*** Opening Data provided ***
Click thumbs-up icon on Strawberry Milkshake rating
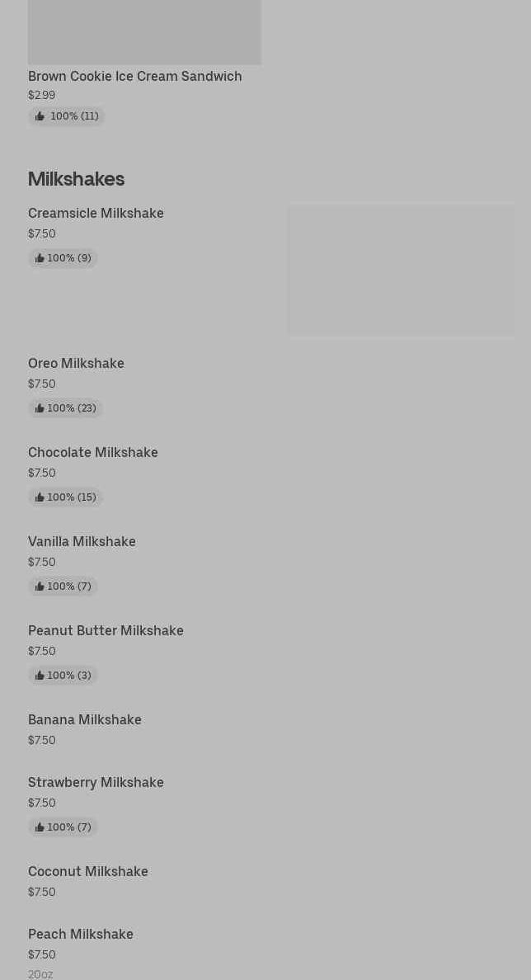40,827
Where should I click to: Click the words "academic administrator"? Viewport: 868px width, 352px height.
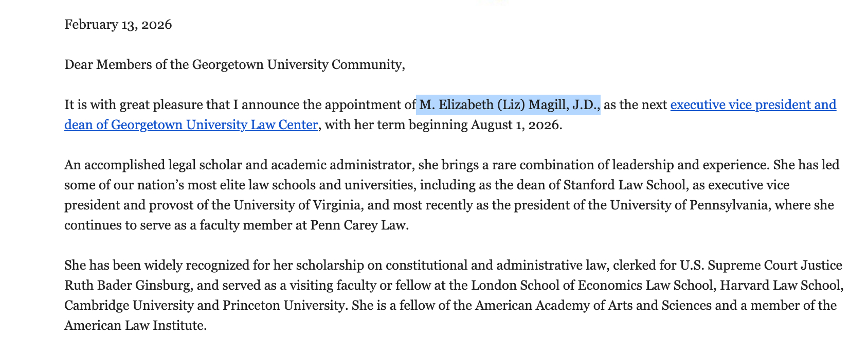(341, 165)
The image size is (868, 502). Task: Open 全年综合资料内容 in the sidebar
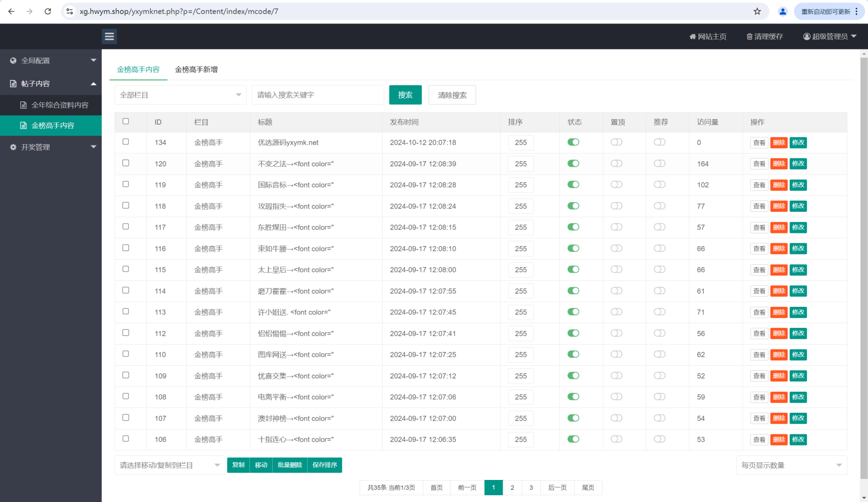tap(60, 105)
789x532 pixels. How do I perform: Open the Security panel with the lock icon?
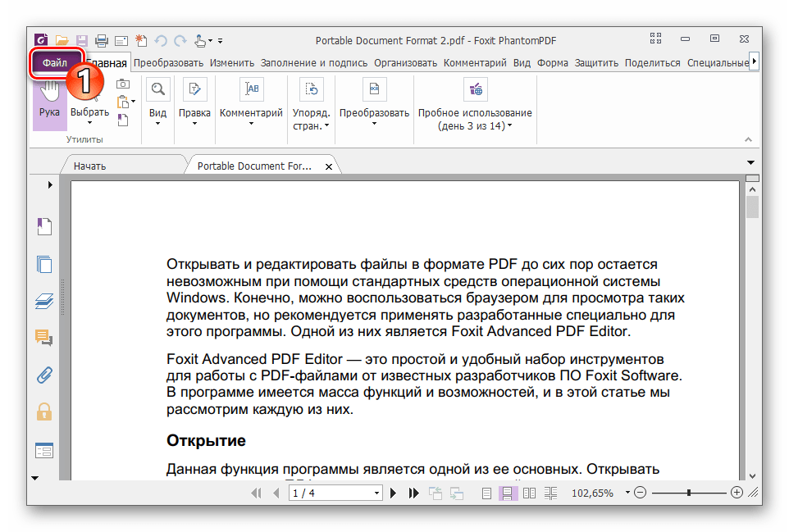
*** Closing Data provided ***
[What this task involves]
Write the lines from the line containing "The image size" through the last line of the data out again exactly, and only those lines; pictures stay out.

[Result for this exercise]
The image size is (868, 502). Task: Open 全年综合资料内容 in the sidebar
tap(60, 105)
789x532 pixels. How do I perform: Open the Security panel with the lock icon?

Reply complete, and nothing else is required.